Steve, I've used both 11mb and 85mb units (based on the HomePlug spec) which
bridge over the house wiring... primarily due to the fact that my
son-in-law's house has foil covered insulation in most of the floors (wifi
was a miserable failure between floors).
These units have worked very well for me, good bandwidth. I have one
plugged into the broadband router, one travels with the house desktop
wherever it may be at any given time, and one travels with their laptop all
around the house, yard, wherever.
---<ribbit>
On Wed, 10 Sep 2008 07:24:39 -0700 (PDT), steve <(E-Mail Removed)>
wrotd:
>Yes well I would like to get the best but I dont have 1500 dollar
>budget for this. I tried looking for the Cisco unit but sadly I could
>not find it locally. I asume it is a high end product. It was my
>mistake however since I didnt quote how much I would like to spend. I
>would say around 200 dollars. The fact that I didnt get too many
>responses may mean that few have use these. Frankly when I walk into 5
>out of 5 stores so far none have had or even know about poe. They all
>seem to have power through the wall socket type units. eg it sends the
>signal through the wall socket. Reverse of POE. These may? be good
>units I dont know.
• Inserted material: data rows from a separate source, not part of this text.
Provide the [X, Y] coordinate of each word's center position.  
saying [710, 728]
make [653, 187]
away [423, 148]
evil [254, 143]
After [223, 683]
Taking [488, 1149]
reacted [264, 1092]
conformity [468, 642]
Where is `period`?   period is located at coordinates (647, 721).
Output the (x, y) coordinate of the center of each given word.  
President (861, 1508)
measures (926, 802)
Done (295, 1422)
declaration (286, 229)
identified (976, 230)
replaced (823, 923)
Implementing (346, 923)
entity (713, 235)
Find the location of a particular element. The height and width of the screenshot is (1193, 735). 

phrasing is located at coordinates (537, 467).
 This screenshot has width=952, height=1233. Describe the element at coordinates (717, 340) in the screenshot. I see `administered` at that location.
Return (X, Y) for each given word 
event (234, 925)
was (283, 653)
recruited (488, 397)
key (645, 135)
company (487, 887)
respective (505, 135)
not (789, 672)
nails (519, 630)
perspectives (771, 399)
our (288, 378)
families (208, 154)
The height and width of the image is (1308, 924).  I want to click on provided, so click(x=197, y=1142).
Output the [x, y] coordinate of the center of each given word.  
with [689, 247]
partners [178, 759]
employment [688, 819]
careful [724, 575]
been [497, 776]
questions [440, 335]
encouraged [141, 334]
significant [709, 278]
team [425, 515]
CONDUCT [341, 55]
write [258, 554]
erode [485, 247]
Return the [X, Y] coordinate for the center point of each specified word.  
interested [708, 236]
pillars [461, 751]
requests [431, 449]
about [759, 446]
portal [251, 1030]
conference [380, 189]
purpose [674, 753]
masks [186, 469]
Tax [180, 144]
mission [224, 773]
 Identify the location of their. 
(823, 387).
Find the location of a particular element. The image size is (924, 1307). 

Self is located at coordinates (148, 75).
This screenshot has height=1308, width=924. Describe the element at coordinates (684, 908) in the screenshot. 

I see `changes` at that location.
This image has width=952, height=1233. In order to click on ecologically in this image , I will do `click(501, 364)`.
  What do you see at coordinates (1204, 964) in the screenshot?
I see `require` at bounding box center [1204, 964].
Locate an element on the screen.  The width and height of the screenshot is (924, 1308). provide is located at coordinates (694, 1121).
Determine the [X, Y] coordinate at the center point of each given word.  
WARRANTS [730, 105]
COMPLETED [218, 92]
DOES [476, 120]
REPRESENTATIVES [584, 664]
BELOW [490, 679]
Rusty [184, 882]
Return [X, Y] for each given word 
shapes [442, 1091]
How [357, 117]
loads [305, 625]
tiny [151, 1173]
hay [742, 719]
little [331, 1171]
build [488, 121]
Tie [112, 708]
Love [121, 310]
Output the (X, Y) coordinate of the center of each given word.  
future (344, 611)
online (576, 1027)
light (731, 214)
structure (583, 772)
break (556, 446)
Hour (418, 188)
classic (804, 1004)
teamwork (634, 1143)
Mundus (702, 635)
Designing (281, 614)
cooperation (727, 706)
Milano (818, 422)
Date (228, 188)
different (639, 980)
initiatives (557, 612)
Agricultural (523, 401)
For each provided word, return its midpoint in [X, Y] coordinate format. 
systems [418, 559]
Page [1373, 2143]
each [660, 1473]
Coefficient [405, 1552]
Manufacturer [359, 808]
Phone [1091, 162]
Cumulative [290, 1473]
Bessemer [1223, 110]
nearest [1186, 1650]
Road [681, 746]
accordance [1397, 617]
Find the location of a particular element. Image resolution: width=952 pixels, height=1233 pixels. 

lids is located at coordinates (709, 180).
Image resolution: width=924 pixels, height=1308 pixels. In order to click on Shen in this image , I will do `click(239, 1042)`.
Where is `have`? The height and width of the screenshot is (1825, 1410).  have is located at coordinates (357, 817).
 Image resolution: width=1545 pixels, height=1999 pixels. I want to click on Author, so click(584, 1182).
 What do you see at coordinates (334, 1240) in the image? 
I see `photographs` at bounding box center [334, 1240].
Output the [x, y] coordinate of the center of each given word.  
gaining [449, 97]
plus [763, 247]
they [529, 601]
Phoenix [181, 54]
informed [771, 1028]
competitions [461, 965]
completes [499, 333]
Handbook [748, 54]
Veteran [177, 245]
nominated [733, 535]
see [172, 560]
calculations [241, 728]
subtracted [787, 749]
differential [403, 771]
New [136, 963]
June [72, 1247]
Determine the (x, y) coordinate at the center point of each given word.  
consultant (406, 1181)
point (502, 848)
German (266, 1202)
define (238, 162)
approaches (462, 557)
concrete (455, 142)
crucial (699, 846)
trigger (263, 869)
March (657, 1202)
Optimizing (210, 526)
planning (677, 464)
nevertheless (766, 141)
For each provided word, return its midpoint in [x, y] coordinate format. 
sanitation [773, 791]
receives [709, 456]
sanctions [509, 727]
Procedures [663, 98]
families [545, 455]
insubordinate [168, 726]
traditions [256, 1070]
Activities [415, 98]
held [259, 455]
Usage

I wonder if anyone has had any experience on
>these ??
>
>Regards
>
>On Sep 9, 11:13*am, seaweedsl <seaweedst...@gmail.com> wrote:
>> On Sep 8, 11:48*am, Aaron Leonard <Aa...@Cisco.COM> wrote
>>
>>
>>
>> > If 802.11g is adequate to your requirements, then a Cisco Catalyst Express
>> > 520-8PC switch with Cisco 521 Wireless Express Access Points would likely
>> > meet your needs.
>>
>> Especially if you don't mind spending $1,500 dollars! *You are trying
>> to simplify, therefore need to install a $1000 switch to get POE? * I
>> think you can buy a POE injector/splitter combo for far less and then
>> just use a consumer grade router.